The phrase that someone’s bark is worse than their bite has taken on new meaning this year with a young puppy now part of the family and the words sprang to mind again last week when visiting Hawke’s Bay. At home I’m hearing a lot of bark and while away in the Bay, I heard a lot about Syrah, only to discover that many winemakers find it tougher to sell than the more ubiquitous Merlot. This is a shame. Syrah has far greater long term potential than mellow Merlot, much as it can impress when given the bells and whistles treatment in the winery. Syrah doesn’t need to try to impress nor to be given bells and whistles. It is innately great.
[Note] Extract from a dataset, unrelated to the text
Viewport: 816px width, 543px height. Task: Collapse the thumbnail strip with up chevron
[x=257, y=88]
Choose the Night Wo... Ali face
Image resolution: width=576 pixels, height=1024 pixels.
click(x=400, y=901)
Syrah didn’t even register as a grape worth writing about back in 1996 in the New Zealand Wine Institute’s annual vineyard numbers. It finally appeared as a grape worth talking about numerically in 1997 when there were 69 hectares nationwide. Today there are over 440 hectares, 339 of which are in Hawke’s Bay where its sales are slower than the buzz around its high quality, according to several winemakers I spoke with last week.
Tough sales aside, the quality of the best Syrahs speaks for itself.
2016 Te Mata Estate Bullnose Syrah $75
Bullnose is one of the oldest Syrah brands in Hawke’s Bay, named after one of the vineyards from which the wine is made. The grapes come from two vineyards, Bullnose and Isosceles, both in the Bridge Pa Triangle; one of the warmer growing areas of Hawke’s Bay, thanks to both soil and climate there. This is a beautiful wine with its deep purple colour and impressive full bodied flavours. A keeper.
The 2016 Te Mata Estate Bullnose Syrah was an aged bottle poured to try. It demonstrates how well Syrah can age because it is still exceptionally youthful even at four years old. The current vintage available is 2018 Te Mata Estate Bullnose.